There has been a paradigm shift,” Steve tells us. COVID has changed how we evaluate work. And it’s apparent at all levels. With over two-million extra people retiring this year, it’s left a vacuum in senior leadership roles too. This has massive knock-on effects with promotions happening that supersede ability and experience. But people are restless, and they want change. PWC data has even indicated that 65% of Americans are actively looking for new roles. Johnny Campbell, SocialTalent’s CEO, has said this mirrors data that when employees have time off (be that weekends, national holidays, etc.) job search activity goes up. We’ve just had 18 months of remote work and disruption – is it any wonder that people are resigning in droves?

Skills-based hiring

But how do we start addressing this surge in open roles and job vacancies? According to Steve, the only way to reactively attack this is through the “brute force model” of simply adding to your recruitment teams. You have to amplify your TA function, otherwise your current teams will burnout and the cycle will just continue. There are consequences to this though, and it was seen in July when a LinkedIn post showed that there were more job postings for recruiters (364,970) then there were for software engineers (342,586). It was an astonishing find and one that only reinforces how mass hiring simply isn’t sustainable. You must be more strategic than this.

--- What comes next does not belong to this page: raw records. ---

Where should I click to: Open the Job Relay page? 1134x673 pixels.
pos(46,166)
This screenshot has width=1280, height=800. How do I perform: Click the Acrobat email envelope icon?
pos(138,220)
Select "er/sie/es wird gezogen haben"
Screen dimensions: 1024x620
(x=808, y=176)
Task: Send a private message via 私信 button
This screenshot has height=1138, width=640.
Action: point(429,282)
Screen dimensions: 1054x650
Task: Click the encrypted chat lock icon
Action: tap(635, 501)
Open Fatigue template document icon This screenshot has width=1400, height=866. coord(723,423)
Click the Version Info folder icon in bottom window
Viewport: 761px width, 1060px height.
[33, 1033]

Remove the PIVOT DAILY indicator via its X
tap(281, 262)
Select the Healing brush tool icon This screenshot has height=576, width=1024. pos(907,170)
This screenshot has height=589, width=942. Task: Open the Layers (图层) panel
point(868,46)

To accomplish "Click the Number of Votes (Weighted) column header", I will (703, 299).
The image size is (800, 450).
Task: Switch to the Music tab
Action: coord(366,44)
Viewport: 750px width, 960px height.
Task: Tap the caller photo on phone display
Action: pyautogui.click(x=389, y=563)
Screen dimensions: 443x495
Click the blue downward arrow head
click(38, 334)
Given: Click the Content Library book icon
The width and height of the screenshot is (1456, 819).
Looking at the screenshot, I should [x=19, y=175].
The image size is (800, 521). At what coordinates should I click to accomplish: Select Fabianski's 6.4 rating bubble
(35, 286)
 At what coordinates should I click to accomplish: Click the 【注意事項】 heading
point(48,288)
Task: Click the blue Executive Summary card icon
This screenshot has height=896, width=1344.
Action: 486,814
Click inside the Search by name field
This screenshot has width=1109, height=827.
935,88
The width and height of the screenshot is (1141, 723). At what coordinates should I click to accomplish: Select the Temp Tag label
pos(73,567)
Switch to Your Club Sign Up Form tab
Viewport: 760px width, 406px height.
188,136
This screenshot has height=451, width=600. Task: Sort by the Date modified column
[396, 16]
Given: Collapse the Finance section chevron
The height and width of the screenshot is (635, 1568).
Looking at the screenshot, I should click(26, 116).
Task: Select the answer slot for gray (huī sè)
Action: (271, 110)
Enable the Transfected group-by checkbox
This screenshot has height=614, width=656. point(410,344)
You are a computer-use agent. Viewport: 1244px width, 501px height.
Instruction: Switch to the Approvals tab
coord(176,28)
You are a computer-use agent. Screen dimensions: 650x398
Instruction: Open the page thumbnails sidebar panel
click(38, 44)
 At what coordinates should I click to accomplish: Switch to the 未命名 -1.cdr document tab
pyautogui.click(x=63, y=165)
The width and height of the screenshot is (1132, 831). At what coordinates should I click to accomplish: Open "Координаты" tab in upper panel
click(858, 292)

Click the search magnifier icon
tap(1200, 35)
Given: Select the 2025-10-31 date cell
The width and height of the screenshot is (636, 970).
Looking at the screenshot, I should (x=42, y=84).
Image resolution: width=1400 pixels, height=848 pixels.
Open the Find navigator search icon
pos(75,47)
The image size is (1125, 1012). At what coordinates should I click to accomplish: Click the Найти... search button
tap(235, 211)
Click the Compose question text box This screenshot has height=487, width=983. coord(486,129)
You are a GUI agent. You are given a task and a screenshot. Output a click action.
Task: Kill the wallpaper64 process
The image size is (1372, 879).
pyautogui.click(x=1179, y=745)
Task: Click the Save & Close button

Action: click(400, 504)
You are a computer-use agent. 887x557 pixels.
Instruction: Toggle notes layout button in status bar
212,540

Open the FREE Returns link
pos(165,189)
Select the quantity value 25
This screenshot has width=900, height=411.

The alternative Steve proposes revolves around a long-term approach that leans into skills-based hiring. Whether it’s the creation of recruiter academies or investment in training, this concept looks to upskill and retrain people from entirely different sectors to become sourcers and recruiters. By focusing on the core mechanics of the roles, it opens new possibilities for developing and scaling your own talent. Steve mentioned that a company in San Francisco recently bought a 50-person search firm to cope with this current crisis. This isn’t something that most businesses can do, so you have to get creative and proactive in your talent acquisition.

The Great Resignation

The leadership factor

The Great Resignation has also shown us how important good leaders and managers are. A recent Gallup article pointed out that to lure away a candidate who feels engaged, it would require a 20% pay increase. For a disengaged employee? Next to nothing. According to Steve, the companies that are going to succeed beyond this situation are those that focus on leadership development. Good managers and executives understand that talent has a say. They are fully on-board and accountable in both the hiring and engagement of employees. Especially as we move to a more distributed workforce. People really value the relationship they have with a company and how they are treated. This will play a big factor in both retention and attraction. Managers must be equipped with the skills and support required to nurture and develop their teams if organizations don’t want to have an ever-growing leak of attrition.

The final word

Steve has seen many organizations hold on to this mantra of “when we get back to normal.” But the truth of the situation is, there is no such thing as back to normal. We are altered since the pandemic and companies need to understand that the people-centric approach to hiring and developing staff isn’t going anywhere. The Great Resignation hints at the dissatisfaction and desire for change that employees are grappling with. And, according to Steve, “it’s going to be challenging across the globe and it’s not short term.” Organizations need to look internally at their own processes and functions if they are going to have any chance of stemming this tide.